§ **TEXT SEGMENT**
EMIRATES SkyCargo – which is rightly proud of its remarkable contribution to helping in the global war on Coronavirus – expects to reach the transportation milestone of 100 million doses of COVID-19 vaccines by the end of this month, writes Thelma Etim.
Since late 2020, the Middle Eastern carrier has moved in excess of 75 million doses of the life-saving medicines on more than 250 flights to some 60 destinations, a statement reveals. Such an achievement cements SkyCargo’s position as one of the leading specialists in transporting pharmaceuticals within the global airfreight industry, it insists.
The news comes as the Emirates airfreight division reveals further plans to expand its automated cool room capability to 94 pallet positions at its pharmaceuticals facility at Dubai International Airport, a location which boasts Good Distribution Practice (GDP) certification – a quality endorsement for warehouse and distribution centres dedicated to the handling of time- and temperature-sensitive shipments.
The extended cool room will be able to store up to 90 million doses of COVID-19 vaccines at any one time and will provide an additional 2,600-sq m temperature-controlled environment offering temperature ranges from two to 25 degrees Celsius for the storage and handling of vaccines and other pharma shipments, the statement points out.
Commenting on the company’s progressive pharma strategy, Nabil Sultan, divisional senior vice-president of cargo at the airline, says Emirates SkyCargo is particularly proud to have flown more than 350 tonnes of COVID-19 vaccines around the world, delivering much needed support to communities that are still heavily impacted by the current wave of the pandemic. “However, we are always looking ahead and we anticipate that there will be an increase in demand to transport [such] vaccines to developing nations during the second half of this year,” he insists.
“Already, in line with increased manufacturing [output], we have seen a ramping up of COVID-19 vaccine volumes that have been transported over the last few weeks. We expect to reach the 100 million doses milestone well before the end of this month.”
Despite a standard working environment of severely high day-time temperatures, even in the early stages of the pandemic the airline was one of the first specialist air cargo carriers to adequately prepare for the shipping of COVID-19 vaccines with a plan that embraced the establishment of a GDP-certified airside ground handling system at the Dubai hub.SkyCargo’s cool chain infrastructure for protecting temperature-sensitive shipments in transit between the aircraft and the Dubai cargo terminal now comprises a facility of more than 20,000-sq m for the storage and handling of the life-preserving vaccines, in an area which also employs more than 50 ‘cool dollies’.

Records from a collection

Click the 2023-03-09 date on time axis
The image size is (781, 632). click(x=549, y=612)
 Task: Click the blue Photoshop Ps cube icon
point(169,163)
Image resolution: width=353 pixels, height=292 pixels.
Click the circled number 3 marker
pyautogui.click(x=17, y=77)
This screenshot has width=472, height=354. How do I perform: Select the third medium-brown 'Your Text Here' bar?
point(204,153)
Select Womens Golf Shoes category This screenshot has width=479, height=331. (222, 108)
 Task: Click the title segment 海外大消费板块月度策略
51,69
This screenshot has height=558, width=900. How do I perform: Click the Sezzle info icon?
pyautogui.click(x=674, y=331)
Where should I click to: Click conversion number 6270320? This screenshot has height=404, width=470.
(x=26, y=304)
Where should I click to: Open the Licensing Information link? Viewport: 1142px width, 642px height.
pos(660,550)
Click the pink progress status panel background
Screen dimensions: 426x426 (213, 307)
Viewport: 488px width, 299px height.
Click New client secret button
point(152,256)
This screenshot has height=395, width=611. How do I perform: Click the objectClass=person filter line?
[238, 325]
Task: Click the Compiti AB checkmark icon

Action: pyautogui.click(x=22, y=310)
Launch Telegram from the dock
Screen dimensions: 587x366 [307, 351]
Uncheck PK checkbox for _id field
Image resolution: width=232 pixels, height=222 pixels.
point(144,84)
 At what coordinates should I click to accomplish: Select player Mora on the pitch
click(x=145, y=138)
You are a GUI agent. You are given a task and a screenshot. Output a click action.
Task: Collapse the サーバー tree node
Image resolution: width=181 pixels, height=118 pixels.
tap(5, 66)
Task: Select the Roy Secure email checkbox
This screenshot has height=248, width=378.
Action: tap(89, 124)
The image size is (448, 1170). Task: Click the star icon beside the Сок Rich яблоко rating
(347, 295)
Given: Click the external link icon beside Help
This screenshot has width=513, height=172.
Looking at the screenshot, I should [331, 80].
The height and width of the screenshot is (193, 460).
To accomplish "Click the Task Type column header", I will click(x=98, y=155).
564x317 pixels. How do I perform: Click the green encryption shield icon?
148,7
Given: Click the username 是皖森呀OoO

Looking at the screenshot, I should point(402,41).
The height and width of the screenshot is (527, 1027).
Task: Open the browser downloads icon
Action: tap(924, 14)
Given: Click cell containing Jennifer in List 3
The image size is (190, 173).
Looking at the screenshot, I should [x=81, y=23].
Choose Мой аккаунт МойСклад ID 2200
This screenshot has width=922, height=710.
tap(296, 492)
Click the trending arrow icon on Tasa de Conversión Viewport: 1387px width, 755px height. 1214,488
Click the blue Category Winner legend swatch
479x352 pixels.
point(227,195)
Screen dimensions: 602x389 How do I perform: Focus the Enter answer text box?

§ **EXERCISE 1**
According to the article on Emirates SkyCargo's vaccine shipments, how many pallet positions will the automated cool room at the Dubai pharmaceuticals facility be expanded to?
§ **EXERCISE 2**
Decide whether each statement agrees with the article on Emirates SkyCargo's vaccine shipments, answering yes or no and quoting the words that settle it: (a) Since late 2020, the carrier has moved more than 75 million vaccine doses on over 250 flights. (b) The extended cool room will offer temperatures ranging from two to 25 degrees Celsius. (c) The cool chain area at the Dubai hub employs fewer than 20 cool dollies.
§ **EXERCISE 3**
Summarize the article on Emirates SkyCargo's vaccine shipments in two sentences.

§ **RESPONSE AREA 1**
94 pallet positions.

§ **RESPONSE AREA 2**
(a) Yes: "Since late 2020, the Middle Eastern carrier has moved in excess of 75 million doses of the life-saving medicines on more than 250 flights to some 60 destinations"
(b) Yes: "offering temperature ranges from two to 25 degrees Celsius"
(c) No: "in an area which also employs more than 50 ‘cool dollies’"

§ **RESPONSE AREA 3**
Emirates SkyCargo has moved more than 75 million COVID-19 vaccine doses to some 60 destinations since late 2020 and expects to reach 100 million doses by the end of this month. It is also expanding the automated cool room at its GDP-certified pharmaceuticals facility at Dubai International Airport, and it anticipates rising demand to transport vaccines to developing nations in the second half of the year.